A concave mirror is constructed so that a man at a distance of 19 cm from the mirror sees his image magnified 2.0 times. What is the radius of the curvature?
OK so I have tried to work this out and can't seem to find the answer. Here is what I got. Please let me know if you know what I am doing wrong?
m=2.0
do=19 cm
m=-di/do=hi/ho
m(do)=di
2.0(19)=di
di=-38
1/f=1/di+1/do
f=dodi/do-di
f=-12.7
f=r/2
r=-25
What am I doing wrong???
As I remember, M should be - for virtual inverted images. If he sees his own image, it must be virtual, Check that convention,please.

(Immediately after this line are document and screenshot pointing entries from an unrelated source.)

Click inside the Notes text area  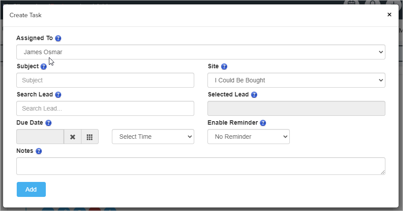201,166
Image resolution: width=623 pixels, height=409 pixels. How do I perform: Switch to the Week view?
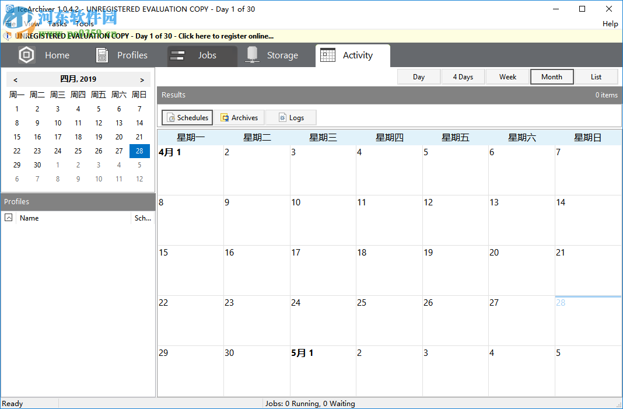pos(507,76)
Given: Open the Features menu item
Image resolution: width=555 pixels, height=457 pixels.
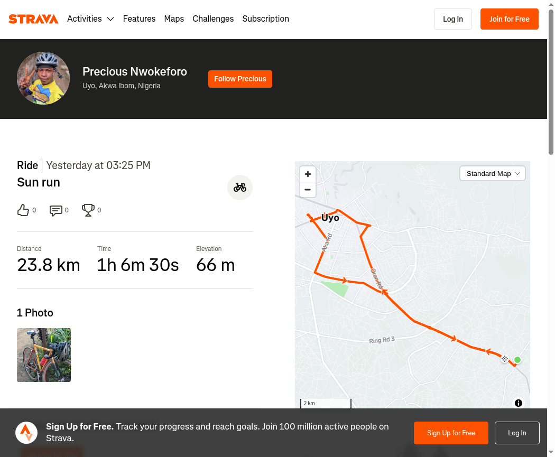Looking at the screenshot, I should tap(139, 19).
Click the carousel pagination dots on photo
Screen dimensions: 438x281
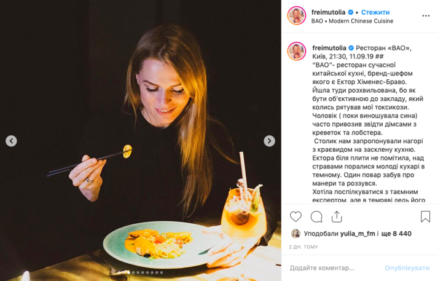tap(141, 272)
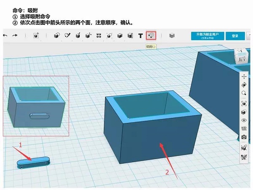Select the Snap (吸附) magnet tool
The height and width of the screenshot is (190, 253).
tap(151, 36)

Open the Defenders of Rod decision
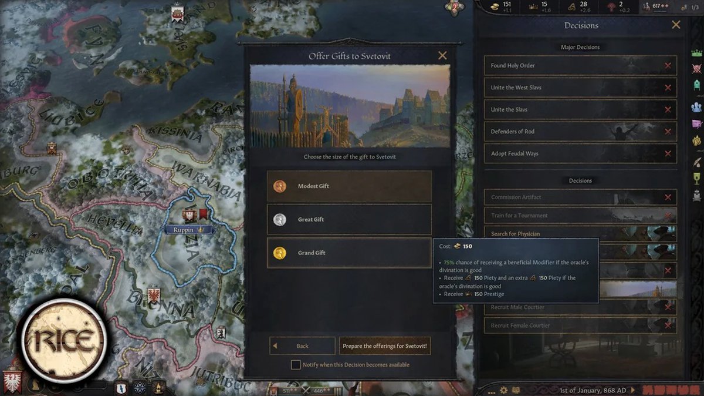click(580, 132)
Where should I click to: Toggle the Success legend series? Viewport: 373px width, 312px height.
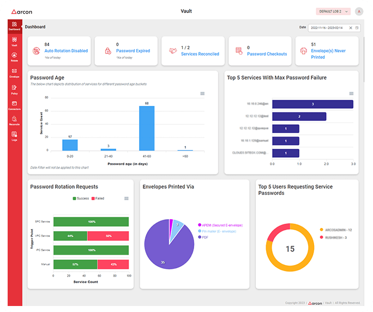click(81, 198)
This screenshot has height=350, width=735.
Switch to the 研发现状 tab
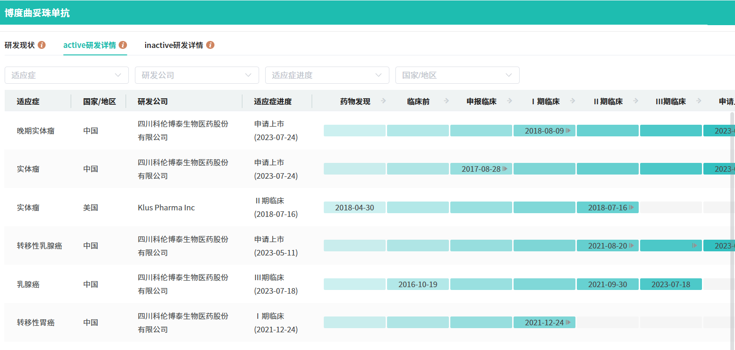20,45
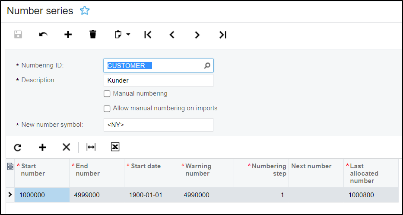The height and width of the screenshot is (215, 403).
Task: Click the Undo arrow icon
Action: (x=43, y=35)
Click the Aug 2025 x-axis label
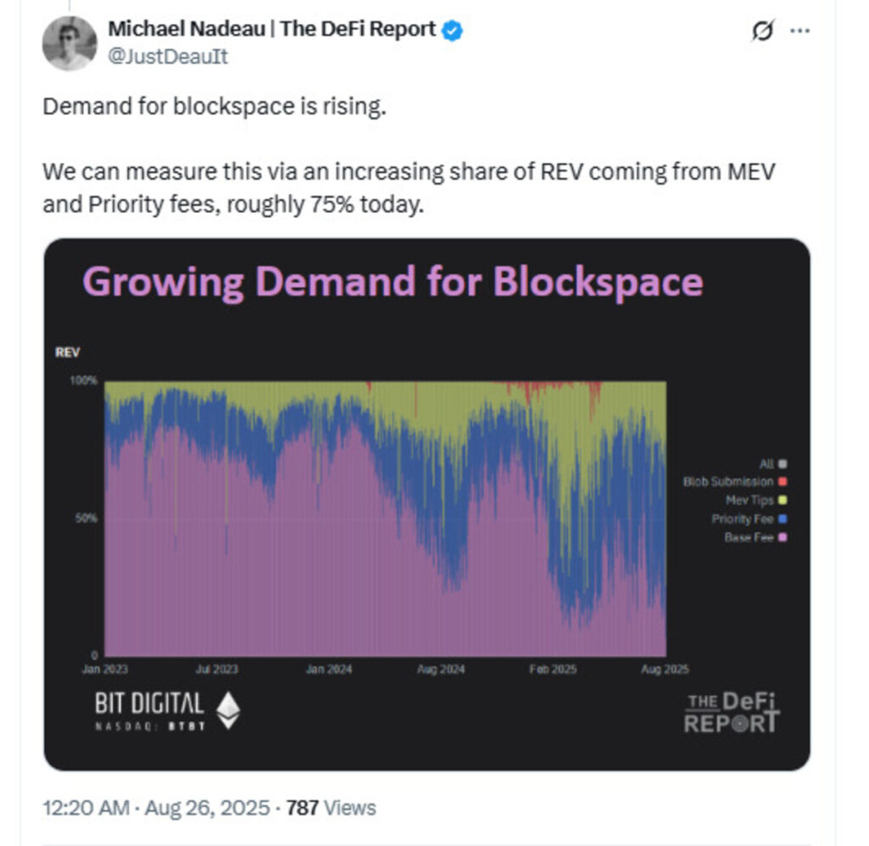The height and width of the screenshot is (846, 869). (x=664, y=670)
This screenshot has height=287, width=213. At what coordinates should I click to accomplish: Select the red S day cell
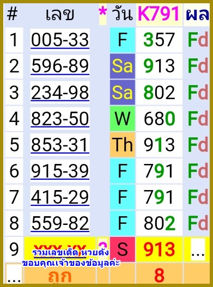point(123,249)
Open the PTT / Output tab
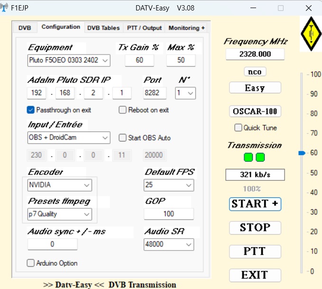 click(x=144, y=28)
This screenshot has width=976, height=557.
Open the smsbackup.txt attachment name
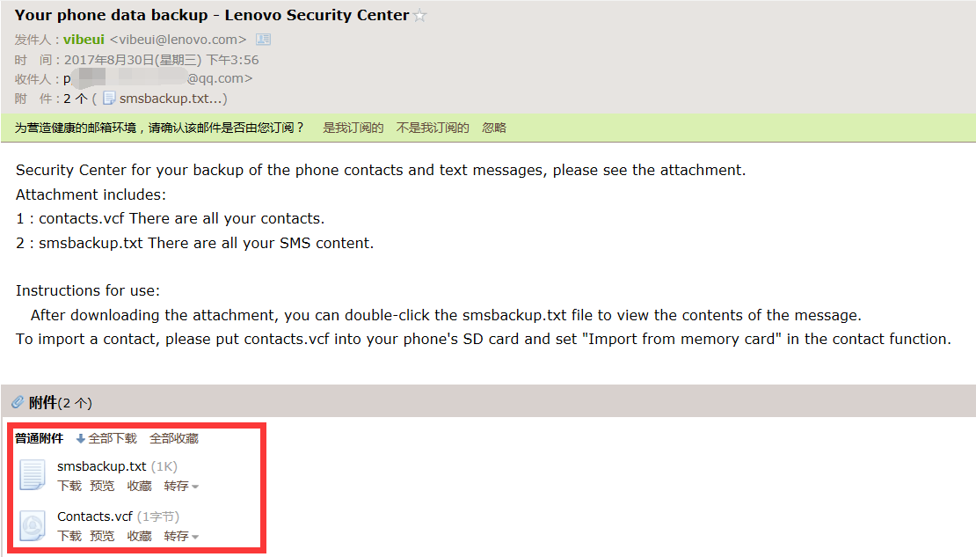tap(101, 466)
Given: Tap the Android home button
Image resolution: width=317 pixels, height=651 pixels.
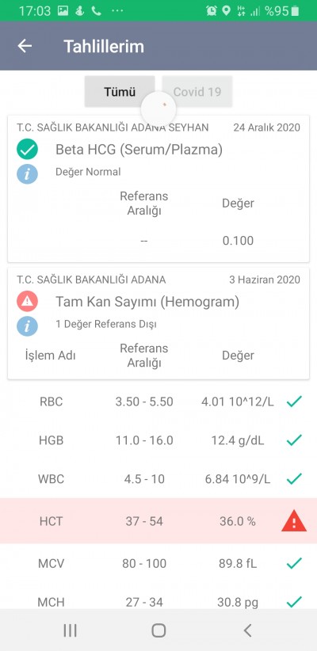Looking at the screenshot, I should pos(159,630).
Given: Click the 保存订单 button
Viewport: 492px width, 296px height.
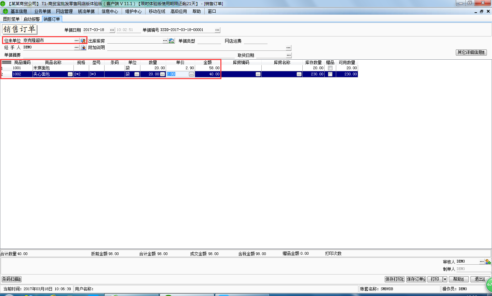Looking at the screenshot, I should click(x=416, y=279).
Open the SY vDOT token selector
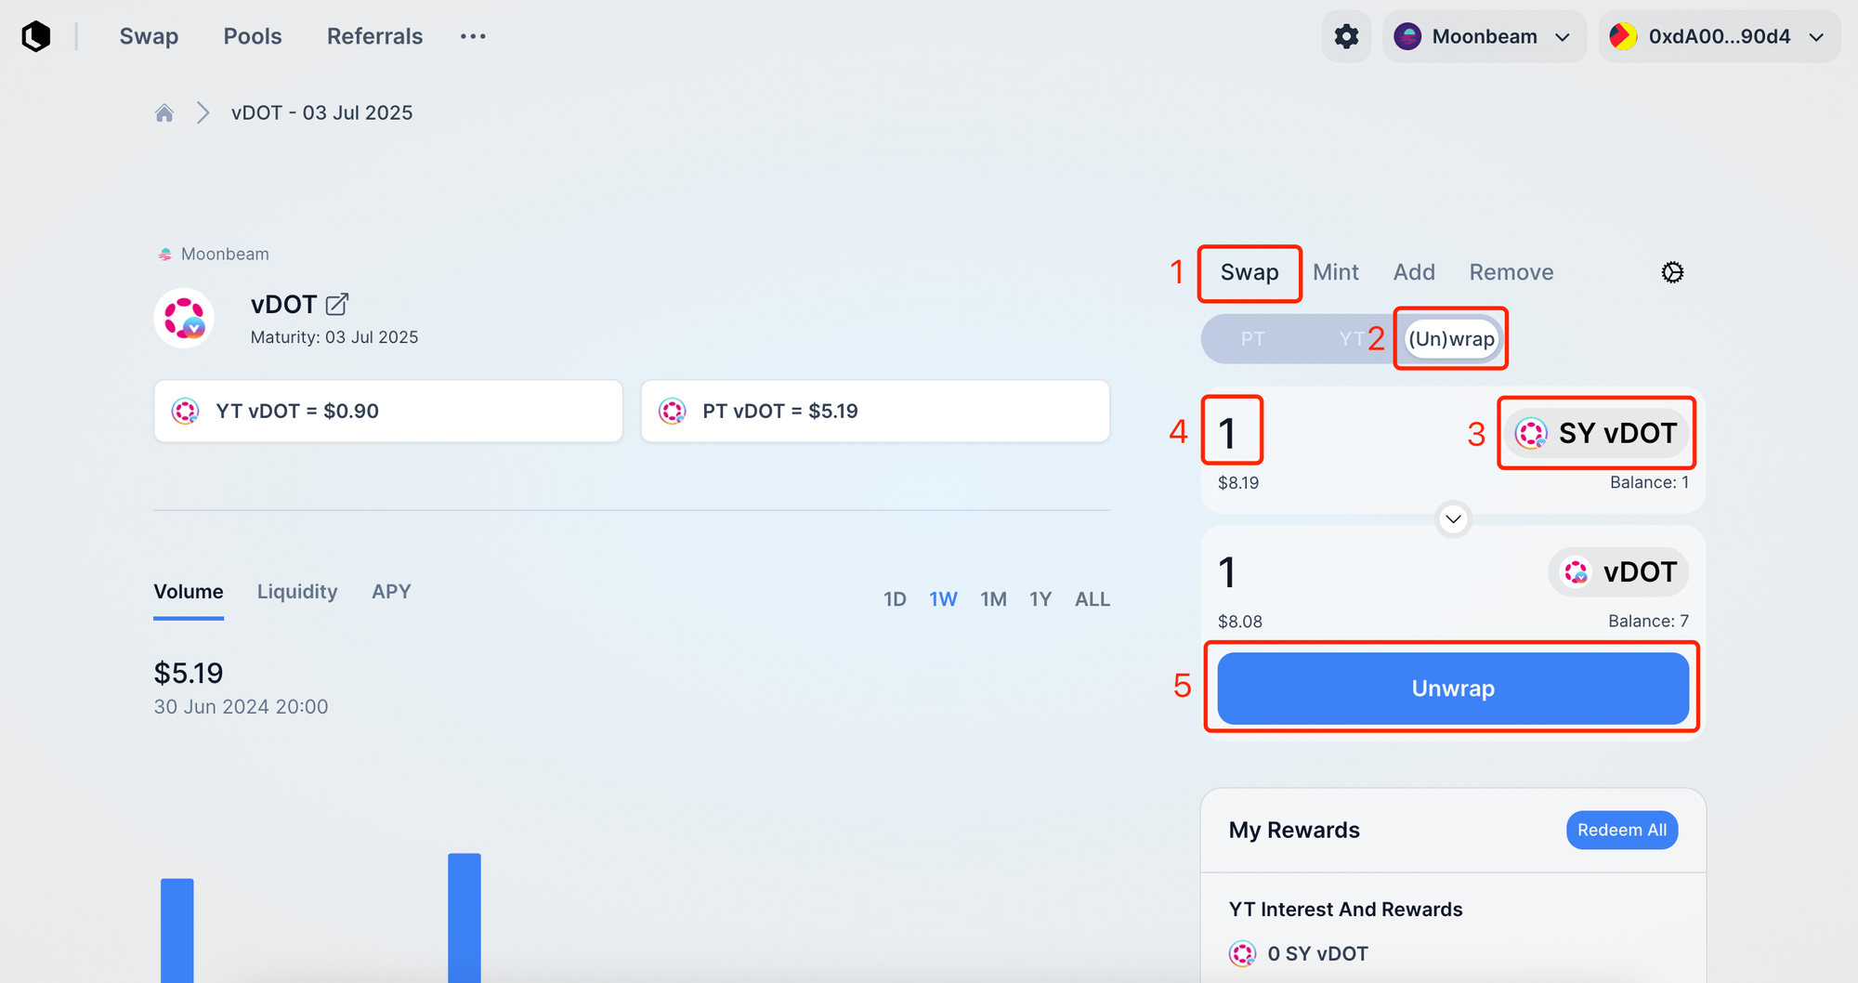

It seems like you made some mistakes in your calculations. Let's go through the problem step by step to find the correct answer.
Given information:
magnification (m) = 2.0
object distance (do) = 19 cm
We'll start by using the magnification equation for concave mirrors:
magnification (m) = -di/do, where di is the image distance and do is the object distance.
Plugging in the values:
2.0 = -di/19
To find the image distance (di), we can rearrange the equation:
di = -2.0 * 19
di = -38 cm
Next, we'll use the mirror formula to find the radius of curvature (r):
1/f = 1/di + 1/do, where f is the focal length.
Plugging in the values:
1/f = 1/-38 + 1/19
Simplifying the equation:
1/f = (-1/38) + (1/19)
1/f = (1 - 2)/38
1/f = -1/38
Taking the inverse of both sides:
f = -38
Since 1/f = 1/r, we can conclude that the radius of curvature (r) is also -38 cm.
Therefore, the correct answer for the radius of curvature is -38 cm, not -25 cm as you had calculated. Keep in mind that negative values for the radius indicate a concave mirror.